En effet, qui a rencontré l’enseignement de Lacan et a décidé de s’en orienter, a découvert une dimension qui échappe totalement à ces considérations neurobiologiques. Cette dimension, c’est le réel, le réel de la vie, qui tient à la prise du corps vivant dans le langage, langage qui « dénature le rapport à la vie et ce qui permet de penser la vie et de lui donner un sens »[5]. Voilà le trou.
Rien de nouveau, me direz-vous, et vous n’aurez pas tort, puisque Georges Canguilhem (1904-1995) alertait déjà en son temps sur deux points :
- d’une part sur l’« écart entre le biologique et le réel »[6] tel que Lacan le définit, écart que veut toujours plus masquer la sophistication des outils biomédicaux),
- d’autre part sur « le rôle de spécialiste que se voit attribuer le psychologue à l’aube du XXIe siècle », psychologue – pour certains : neuropsychologue – qui, s’il n’y prend garde, « finira par n’être plus qu’un instrument sans chercher à savoir de qui ou de quoi il est l’instrument »[7].

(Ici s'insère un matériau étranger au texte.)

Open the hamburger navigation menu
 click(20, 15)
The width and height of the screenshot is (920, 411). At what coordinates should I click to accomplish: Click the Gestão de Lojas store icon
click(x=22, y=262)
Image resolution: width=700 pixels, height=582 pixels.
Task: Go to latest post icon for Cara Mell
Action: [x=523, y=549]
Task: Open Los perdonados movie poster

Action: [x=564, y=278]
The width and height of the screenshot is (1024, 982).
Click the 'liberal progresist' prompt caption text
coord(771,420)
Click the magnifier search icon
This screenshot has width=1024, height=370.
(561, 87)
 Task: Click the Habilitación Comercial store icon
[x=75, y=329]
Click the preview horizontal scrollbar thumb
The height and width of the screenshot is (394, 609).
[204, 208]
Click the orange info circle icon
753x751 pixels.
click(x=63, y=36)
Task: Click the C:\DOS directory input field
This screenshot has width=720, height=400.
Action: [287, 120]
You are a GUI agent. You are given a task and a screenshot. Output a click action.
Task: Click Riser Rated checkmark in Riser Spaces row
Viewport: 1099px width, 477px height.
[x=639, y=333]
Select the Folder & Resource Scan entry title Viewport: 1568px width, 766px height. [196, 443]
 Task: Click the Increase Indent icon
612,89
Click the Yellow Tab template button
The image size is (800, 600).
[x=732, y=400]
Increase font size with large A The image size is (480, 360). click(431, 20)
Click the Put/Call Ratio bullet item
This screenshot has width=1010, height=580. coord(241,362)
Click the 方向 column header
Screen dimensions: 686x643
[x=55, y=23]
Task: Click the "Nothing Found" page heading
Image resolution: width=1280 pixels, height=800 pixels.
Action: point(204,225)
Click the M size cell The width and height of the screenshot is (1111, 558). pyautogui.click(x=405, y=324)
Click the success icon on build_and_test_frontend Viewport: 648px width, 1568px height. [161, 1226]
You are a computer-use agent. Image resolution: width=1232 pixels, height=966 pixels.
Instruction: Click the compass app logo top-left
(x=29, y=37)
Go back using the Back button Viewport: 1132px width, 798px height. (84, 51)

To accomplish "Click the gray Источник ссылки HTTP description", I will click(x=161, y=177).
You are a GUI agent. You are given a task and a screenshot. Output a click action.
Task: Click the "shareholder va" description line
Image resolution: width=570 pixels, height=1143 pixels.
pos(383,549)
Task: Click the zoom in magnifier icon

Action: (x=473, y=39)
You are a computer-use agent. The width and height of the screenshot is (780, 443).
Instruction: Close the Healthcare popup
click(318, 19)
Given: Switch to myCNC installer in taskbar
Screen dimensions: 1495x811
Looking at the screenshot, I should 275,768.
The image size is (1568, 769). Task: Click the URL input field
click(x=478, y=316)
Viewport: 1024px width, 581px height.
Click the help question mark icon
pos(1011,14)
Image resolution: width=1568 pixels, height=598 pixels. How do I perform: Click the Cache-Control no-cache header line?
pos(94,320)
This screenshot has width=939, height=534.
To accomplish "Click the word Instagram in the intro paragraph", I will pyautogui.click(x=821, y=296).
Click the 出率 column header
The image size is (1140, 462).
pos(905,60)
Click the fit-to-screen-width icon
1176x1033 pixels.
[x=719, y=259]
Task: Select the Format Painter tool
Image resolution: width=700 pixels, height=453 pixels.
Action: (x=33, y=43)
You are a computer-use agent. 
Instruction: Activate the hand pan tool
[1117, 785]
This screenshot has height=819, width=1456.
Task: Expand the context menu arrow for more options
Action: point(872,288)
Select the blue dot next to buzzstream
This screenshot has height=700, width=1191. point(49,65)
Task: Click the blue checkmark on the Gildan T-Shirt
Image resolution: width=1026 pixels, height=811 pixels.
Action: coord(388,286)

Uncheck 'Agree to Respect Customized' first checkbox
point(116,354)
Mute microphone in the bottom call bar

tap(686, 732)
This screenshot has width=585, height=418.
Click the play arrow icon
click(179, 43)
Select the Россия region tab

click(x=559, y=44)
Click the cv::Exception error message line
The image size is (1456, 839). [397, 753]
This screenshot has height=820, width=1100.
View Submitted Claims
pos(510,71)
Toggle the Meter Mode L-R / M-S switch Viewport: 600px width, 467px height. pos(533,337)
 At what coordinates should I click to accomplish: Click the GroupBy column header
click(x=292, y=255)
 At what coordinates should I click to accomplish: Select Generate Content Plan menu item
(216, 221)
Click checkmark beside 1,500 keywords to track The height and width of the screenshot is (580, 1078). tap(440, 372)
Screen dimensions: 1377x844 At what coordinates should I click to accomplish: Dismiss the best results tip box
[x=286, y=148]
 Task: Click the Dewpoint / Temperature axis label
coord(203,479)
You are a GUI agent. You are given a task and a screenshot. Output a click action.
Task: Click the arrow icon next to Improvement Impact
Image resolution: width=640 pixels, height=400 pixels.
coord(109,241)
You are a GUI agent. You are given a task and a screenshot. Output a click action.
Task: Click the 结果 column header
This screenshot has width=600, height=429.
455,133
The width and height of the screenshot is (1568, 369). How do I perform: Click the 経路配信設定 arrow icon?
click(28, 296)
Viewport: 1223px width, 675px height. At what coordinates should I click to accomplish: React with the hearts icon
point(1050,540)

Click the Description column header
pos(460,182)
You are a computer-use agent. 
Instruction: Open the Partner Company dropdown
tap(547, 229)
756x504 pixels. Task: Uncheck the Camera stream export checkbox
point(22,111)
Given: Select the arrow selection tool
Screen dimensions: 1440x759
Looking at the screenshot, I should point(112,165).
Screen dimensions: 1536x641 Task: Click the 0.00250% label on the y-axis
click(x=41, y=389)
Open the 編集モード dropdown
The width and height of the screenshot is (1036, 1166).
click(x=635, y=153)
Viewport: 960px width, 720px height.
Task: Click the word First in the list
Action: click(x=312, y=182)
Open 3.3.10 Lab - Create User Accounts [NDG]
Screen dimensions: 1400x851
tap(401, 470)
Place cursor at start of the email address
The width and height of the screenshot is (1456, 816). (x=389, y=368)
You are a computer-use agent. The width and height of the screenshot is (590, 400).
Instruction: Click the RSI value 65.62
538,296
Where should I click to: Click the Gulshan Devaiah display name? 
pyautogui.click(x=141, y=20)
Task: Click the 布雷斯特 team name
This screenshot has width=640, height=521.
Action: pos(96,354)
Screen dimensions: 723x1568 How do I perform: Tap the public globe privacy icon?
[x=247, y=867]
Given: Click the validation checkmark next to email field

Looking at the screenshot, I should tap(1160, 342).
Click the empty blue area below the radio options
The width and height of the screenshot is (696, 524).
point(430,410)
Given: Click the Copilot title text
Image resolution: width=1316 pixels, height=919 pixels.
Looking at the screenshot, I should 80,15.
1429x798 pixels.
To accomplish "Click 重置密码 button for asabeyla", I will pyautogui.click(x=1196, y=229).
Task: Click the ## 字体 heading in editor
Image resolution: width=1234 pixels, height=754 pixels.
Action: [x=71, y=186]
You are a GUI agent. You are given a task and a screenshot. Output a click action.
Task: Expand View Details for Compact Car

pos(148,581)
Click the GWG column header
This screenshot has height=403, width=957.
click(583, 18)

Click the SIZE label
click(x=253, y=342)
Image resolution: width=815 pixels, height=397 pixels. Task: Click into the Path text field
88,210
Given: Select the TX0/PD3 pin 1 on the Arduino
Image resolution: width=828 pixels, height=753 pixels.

Un glissement survient alors lorsque l’on passe de l’affirmation d’une pure prétention à « essayer de comprendre » (le fonctionnement neuronal et la chimie cérébrale) à la « prétention de soigner ». La neurobiologie l’affirme : en tant que telle, elle ne soigne pas, de sorte que les neuropsychologues n’ont pas de traitement à proposer. Ils orientent d’ailleurs, une fois leur bilan établi, vers des prises en charges de type thérapies cognitivo-comportementales. Pourtant, face à la souffrance d’une personne traumatisée par exemple, l’illusion de pouvoir remédier aux « erreurs » en « élimin[ant] les interférences susceptibles de rompre les enchaînements comportementaux » douloureux fait retour. Le discours est alors circulaire, sans trou, tout est compatible pour trouver une solution, que ce soit par la neuropharmacologie, ou… par la parole en analyse !
Les psychologues freudiens, quant à eux, s’emploient avec force à maintenir la spécificité de la psychanalyse qui les oriente, refusant l’assimilation de l’inconscient dans quelque discours que ce soit, au titre de ce que se loge en son cœur une part toujours Autre, que l’on peut notamment dire inexplicable.
[1] Cf. l’appel à contribution du 11 janvier 2024 de l’association des Psychologues freudiens, en vue de la soirée de travail du 14 mai 2024 avec Caroline Doucet, sous le titre « Psychologie et médecine. Quelle place pour le vivant ? ».
[2] Freud S., Au-delà du principe de plaisir, Paris, Points, Essais, 2014, notamment le chapitre 5.
[3] Miller J.-A., « Biologie lacanienne et événements de corps », La Cause freudienne, n° 44, Paris, Navarin / Le Seuil, 2000, p. 36.
[4] Cf. Pipol 9, « L’inconscient et le cerveau, rien en commun ».
[5] Doucet C., « L’urgence à justifier son existence, indécision médicale et éthique du vivant en psychanalyse », in Hulak F., dir. Ce que Lacan nous enseigne, Nîmes, Champ social, 2023.
[6] Ibidem.
[7] Albert S., Colombel-Plouzennec A., Georges-Lambrichs N., Psychologues sur le qui-vive, Nîmes, Champ social, Col. Tag, mai 2024, p. 77.